Today, a discussion of two issues for the price of one:

Koran burning: A couple of weeks ago I wrote that Muslims in New York City may have the right to build an Islamic center/mosque near ground zero, but they should voluntarily forego it in the interests of national harmony.

Then the pastor of a tiny church in Florida decided that Sept. 11 should be “International Burn a Koran Day.”

Thursday, however, he said he changed his mind, citing promises he had received that the mosque would be moved, a pledge that was later denied by the mosque’s sponsors.

But that came after his scheme created an international controversy in which no less a figure than Gen. David Petraeus said that it would so offend Muslims that U.S. troops would be endangered.

The cases aren’t similar, but the conclusion is the same: Yes, the church’s pastor, the Rev. Terry Jones, has a right to burn Korans; and no, he shouldn’t do it.

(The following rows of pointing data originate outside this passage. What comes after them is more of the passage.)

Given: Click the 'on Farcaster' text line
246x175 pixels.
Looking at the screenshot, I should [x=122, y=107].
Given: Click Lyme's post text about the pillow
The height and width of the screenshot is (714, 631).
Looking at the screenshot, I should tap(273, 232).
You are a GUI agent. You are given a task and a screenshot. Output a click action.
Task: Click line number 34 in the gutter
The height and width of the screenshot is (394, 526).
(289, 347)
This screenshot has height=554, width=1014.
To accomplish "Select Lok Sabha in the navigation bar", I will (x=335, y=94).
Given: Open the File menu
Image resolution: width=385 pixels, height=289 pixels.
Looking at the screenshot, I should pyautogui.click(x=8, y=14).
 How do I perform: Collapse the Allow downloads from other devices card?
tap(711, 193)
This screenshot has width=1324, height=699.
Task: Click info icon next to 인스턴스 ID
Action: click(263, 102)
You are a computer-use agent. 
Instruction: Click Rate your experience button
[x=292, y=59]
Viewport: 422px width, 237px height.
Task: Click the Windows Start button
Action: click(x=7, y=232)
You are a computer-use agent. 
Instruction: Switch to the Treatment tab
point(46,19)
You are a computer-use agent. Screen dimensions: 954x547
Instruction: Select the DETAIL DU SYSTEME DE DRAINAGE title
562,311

But the situations differ. The mosque’s imam, Feisal Rauf, may have been sent abroad on the taxpayer’s dollar by our State Department to boost our image with overseas coreligionists, but he’s been squishy-soft on condemning terrorist groups like Hamas and has suggested we bore some blame for the attacks of 9/11 due to our treatment of Muslims abroad (such as defending them in Kosovo and Bosnia?).

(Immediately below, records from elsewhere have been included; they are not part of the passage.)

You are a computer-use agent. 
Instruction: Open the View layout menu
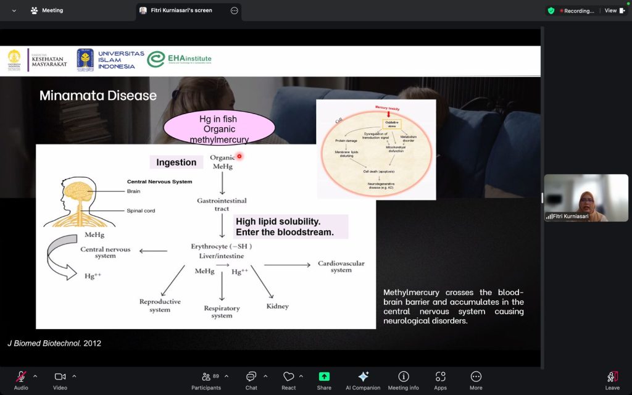point(614,10)
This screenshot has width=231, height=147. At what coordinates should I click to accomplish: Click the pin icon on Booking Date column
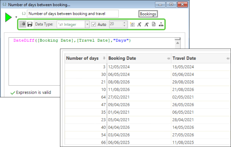(168, 59)
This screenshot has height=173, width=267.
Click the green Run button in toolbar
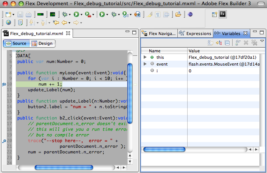[x=77, y=14]
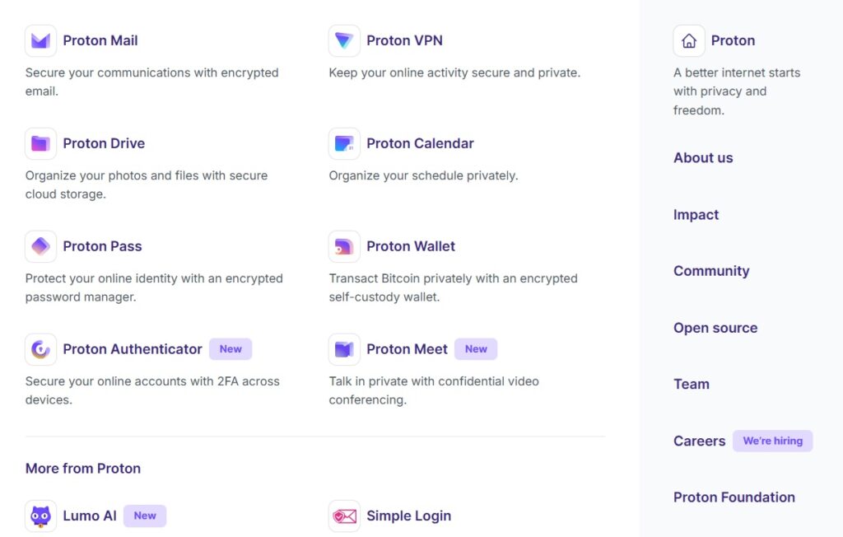Click the New badge beside Proton Meet

476,349
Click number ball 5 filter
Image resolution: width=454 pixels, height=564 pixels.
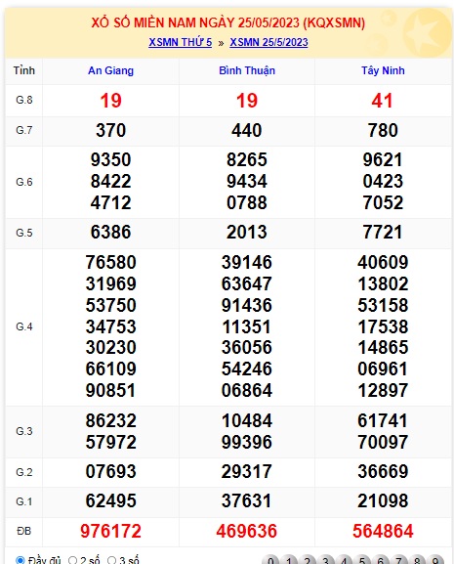click(x=362, y=560)
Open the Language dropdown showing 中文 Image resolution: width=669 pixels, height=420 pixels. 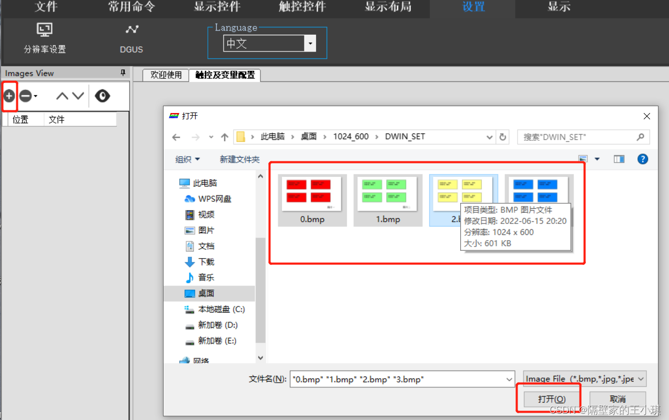pyautogui.click(x=310, y=44)
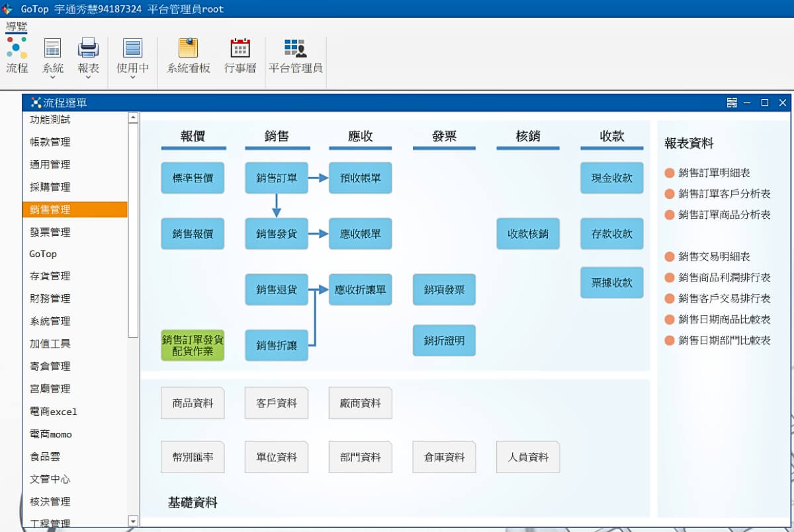Select 採購管理 in the module list

[50, 187]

Rauf also has been less than forthcoming about the sources of the financing he plans to call on to build his center. So, there is substance as well as symbolism to the opposition to the mosque’s location expressed by most Americans (including 70 percent of New Yorkers).

Objections to Koran-burning, however, spring from different sources. First of all, book-burning harks back to images of Nazis tossing volumes of classic literature on bonfires to express their hostility to the norms of civilization itself.

Indeed, the word “holocaust” literally means “to destroy (a sacrifice) by fire.” But rather than continue, let me quote words addressed to Rev. Jones that speak for me as well:

“(Koran-burning) will feed the fire of caustic rhetoric and appear as nothing more than mean-spirited religious intolerance. Don’t feed that fire. If your ultimate point is to prove that the Christian teachings of mercy, justice, freedom and equality provide the foundation on which our country stands, then your tactic to prove this point is totally counter-productive. Our nation was founded in part by those fleeing religious persecution. Freedom of religion is integral to our charters of liberty. We don’t need to agree with each other on theological matters, but tolerating each other without unnecessarily provoking strife is how we ensure a civil society.”

Thus wrote Sarah Palin this week, and no one said it better.

Obama’s free-fall: As polls of presidential popularity, to use a military coinage, “adversely impact the air-ground interface with subsequent on-board fuel ignition,” it leads people to wonder how he managed to turn the atmosphere of good feeling that followed his election into its exact opposite in just two short years.

In that time, the president has gone from more than 70 percent approval to close to 40 percent, and Congress has more than 70 percent of Americans in opposition. This is an “epic fail,” and while historians will write books about it, some reasons are apparent now.

First, the president and his party, elected in part due to voters’ worries about the fiscal irresponsibility of the Bush administration, showed even less concern for deficits and debt.

Their claims that the stimulus and health care reform would save money and promote growth fell afoul of ever-growing unemployment in the first case, and analyses of the latter that showed it piling up over $1 trillion in new costs, not to mention less choice and hugely increased regulatory burdens.

Pushing socialized health care through against public opposition, continued threats of higher taxes and endless spending, the takeover of a signature American company, General Motors, and the refusal to secure our borders all solidly demonstrated Democratic arrogance to voters.

With the party’s signature domestic initiatives as far underwater in the polls as many homeowners now find themselves with their mortgages, there has been little to brag about on the home front.

Abroad, Obama as a candidate pledged to close Guantanamo, bring the troops home from Iraq (a conflict he termed “a mistake”) and focus on Afghanistan as the key front in the anti-terror effort. But the prison camp’s still open, 50,000 troops remain in Iraq with a presidential blessing, and a “surge-lite” in Afghanistan, despite sending Gen. Petraeus to oversee operations, still awaits a clear path to victory.

At least breaking those promises helps defend us. But Iran continues to seek nuclear weapons, which could end up in terrorist hands even if Tehran refrains from using them on Tel Aviv (or vice versa, or both).

At a minimum, the Iranian bomb will likely lead other regional powers like Saudi Arabia and Jordan to build them in self-defense. Proliferation, thy name is Ahmadinutjob.

It’s not that Bush did any better, but Obama ran on the claim that he was uniquely qualified to bring peace where others wanted conflict. So far, that’s a claim without any results (except an empty Nobel Prize).

In sum, Obama and the Democrats governed from the left in a center-right nation, and, if current polling proves predictive, will pay a huge price Nov. 2 for that miscalculation.